Das positive Szenario für 2025 sieht die digitale Vernetzung von 5 Milliarden Menschen und damit die Möglichkeit, als Mikrounternehmer/innen ein kreatives Leben zu gestalten. Wer sehr gut qualifiziert ist, über ein gutes Netzwerk verfügt und sich selbst führen kann, wird ein zukunftsfestes Berufsleben haben. Zusätzliche Beschäftigung soll es gemäss Gratton in den Kompetenzbereichen Biowissenschaften und Gesundheitsversorgung, erneuerbare Energien und Energieeffizienz, Kreativität (so auch Märchenerzähler und Praxisphilosophinnen ...) sowie Coaching und Betreuung geben.

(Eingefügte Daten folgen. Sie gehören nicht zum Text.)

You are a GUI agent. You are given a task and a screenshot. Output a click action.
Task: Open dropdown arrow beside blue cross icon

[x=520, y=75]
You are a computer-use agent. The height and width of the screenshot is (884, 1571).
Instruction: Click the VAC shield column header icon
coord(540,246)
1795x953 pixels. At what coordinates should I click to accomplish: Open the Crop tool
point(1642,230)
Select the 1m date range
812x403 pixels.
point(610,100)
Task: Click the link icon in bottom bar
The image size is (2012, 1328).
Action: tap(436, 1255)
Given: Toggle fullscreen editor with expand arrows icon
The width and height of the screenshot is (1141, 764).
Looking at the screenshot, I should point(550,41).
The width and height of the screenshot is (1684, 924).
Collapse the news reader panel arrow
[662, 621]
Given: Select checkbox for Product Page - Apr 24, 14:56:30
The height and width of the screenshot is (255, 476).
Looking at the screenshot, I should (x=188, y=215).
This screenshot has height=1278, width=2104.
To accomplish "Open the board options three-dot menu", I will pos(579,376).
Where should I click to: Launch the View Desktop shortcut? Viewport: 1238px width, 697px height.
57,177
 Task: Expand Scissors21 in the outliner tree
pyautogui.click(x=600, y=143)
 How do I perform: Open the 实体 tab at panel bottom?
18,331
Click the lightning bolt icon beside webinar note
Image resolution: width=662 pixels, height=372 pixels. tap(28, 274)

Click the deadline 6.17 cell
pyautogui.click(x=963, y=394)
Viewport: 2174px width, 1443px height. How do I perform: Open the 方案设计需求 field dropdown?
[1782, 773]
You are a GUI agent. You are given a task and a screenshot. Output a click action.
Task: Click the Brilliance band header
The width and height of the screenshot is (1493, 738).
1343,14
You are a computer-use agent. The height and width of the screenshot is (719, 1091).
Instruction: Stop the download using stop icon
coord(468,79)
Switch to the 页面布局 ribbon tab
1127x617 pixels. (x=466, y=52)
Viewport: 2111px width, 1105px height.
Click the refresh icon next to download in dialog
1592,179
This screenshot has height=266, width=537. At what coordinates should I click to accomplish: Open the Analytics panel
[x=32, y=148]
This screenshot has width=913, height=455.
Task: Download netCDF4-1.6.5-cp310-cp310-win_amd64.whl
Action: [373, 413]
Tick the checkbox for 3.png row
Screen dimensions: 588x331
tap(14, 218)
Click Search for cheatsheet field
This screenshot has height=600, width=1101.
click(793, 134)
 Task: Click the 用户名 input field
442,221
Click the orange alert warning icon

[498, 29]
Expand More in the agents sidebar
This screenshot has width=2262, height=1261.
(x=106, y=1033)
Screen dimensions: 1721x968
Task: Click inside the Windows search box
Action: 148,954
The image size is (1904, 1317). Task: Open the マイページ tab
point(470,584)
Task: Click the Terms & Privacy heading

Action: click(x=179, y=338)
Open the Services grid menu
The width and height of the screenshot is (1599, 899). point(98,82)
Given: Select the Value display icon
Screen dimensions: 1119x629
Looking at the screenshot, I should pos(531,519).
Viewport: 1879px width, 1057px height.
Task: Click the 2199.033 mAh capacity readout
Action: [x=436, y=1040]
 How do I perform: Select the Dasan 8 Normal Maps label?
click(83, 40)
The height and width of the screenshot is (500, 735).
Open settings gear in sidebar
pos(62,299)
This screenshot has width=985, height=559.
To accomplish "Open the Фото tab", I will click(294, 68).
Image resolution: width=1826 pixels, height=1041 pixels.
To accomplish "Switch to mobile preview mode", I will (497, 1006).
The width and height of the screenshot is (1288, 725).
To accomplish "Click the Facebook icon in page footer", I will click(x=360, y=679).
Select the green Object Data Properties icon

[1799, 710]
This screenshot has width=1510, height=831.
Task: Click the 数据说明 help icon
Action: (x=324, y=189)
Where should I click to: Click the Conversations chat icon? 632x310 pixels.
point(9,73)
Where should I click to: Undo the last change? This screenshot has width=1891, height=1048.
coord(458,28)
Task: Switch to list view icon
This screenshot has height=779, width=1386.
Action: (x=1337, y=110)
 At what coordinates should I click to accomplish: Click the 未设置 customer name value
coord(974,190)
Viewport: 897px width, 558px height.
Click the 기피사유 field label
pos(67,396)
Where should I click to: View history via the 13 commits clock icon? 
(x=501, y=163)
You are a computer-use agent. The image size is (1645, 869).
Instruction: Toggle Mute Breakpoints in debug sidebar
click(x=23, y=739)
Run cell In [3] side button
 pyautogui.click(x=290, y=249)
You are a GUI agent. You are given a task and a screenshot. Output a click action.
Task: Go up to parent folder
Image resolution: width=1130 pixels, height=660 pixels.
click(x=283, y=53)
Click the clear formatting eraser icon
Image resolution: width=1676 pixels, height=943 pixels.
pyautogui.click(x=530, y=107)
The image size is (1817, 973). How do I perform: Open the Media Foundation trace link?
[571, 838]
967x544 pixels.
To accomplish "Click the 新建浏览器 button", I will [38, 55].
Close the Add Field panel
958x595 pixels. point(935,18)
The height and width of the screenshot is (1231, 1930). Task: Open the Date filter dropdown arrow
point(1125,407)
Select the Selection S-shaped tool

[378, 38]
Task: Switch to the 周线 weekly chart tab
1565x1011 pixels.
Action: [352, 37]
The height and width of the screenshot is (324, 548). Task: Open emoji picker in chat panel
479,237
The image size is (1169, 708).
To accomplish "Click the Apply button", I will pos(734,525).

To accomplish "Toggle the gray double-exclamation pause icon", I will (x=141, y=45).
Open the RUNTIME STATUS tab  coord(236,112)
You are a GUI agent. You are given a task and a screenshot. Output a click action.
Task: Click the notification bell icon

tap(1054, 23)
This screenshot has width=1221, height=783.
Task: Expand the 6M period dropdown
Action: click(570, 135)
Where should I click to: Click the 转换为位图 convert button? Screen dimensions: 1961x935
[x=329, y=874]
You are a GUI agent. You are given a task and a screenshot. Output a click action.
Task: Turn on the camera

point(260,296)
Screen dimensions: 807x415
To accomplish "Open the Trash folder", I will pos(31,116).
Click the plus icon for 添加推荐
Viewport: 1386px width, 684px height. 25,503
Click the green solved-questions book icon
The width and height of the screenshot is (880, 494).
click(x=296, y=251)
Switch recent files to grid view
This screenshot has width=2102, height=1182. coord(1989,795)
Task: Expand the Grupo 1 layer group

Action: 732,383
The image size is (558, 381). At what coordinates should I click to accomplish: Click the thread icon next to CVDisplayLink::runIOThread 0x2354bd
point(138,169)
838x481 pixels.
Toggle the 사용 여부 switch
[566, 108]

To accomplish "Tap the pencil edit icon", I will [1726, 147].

Die erforderliche Spezialisierung erinnert an die Handwerker des Mittelalters. Wie Richard Sennett treffend beschrieben hat, erwarben diese ihr meisterhaftes Können dadurch, dass sie andere beobachteten und durch ständig neue Praxis ein tiefes Wissen in sich verankerten. Daraus leitet Frau Gratton u.a. ab, dass bis zu 50% der mit Arbeit verbrachten Zeit faktisch auf
Übung und Weiterentwicklung von Fertigkeiten im Austausch mit andern verwendet werden müssen. Dazu kommt der Aufwand, sich ständig zu vermarkten und seine Laufbahn sorgfältig zu planen. Hier die Planungs-Anleitung:

Laufbahnplanung

Lynda Gratton gibt auch ein paar Hinweise für eine zukunftsfähige Personalpolitik. Diese sei auf flexibles Arbeiten, individuelle Weiterbildung und Dezentralisierung der Arbeitsorganisation auszurichten. Arbeit von hoher Qualität sei zudem ein Prozess, bei dem aktiver als heute entschieden werden kann, in welchem Verhältnis Berufs- und Privatleben zueinander stehen. Gefragt sein werde ein 60jähriges Arbeitsleben, das Lernen, Arbeiten und Auszeiten als Kernbausteine umfasst.

Personalpolitische Agenda

Angesichts der eher düsteren Perspektiven für 2025 (Zersplitterung und Entgrenzung der Arbeit, Konkurrenzkampf, Prekarisierung) sollten die offensichtlichen Potenziale für eine menschenwürdige Arbeitszukunft bald erschlossen werden. Zuoberst auf der Agenda steht die Begegnung auf Augenhöhe zwischen Chefs und Mitarbeitenden bei der Gestaltung von Arbeitsorganisation, Arbeitszeit, Entwicklungsplanung und Qualifizierungsmassnahmen. Ich kann mir vorstellen, dass solche Themen vermehrt in den Gesamtarbeitsverträgen geregelt werden sollten. Auch dass sich für die Berufsverbände und Gewerkschaften mit der Laufbahnberatung, der Zertifizierung von Kompetenzen sowie der Vernetzung und Vertretung von Mikrounternehmen neue Geschäftsfelder eröffnen.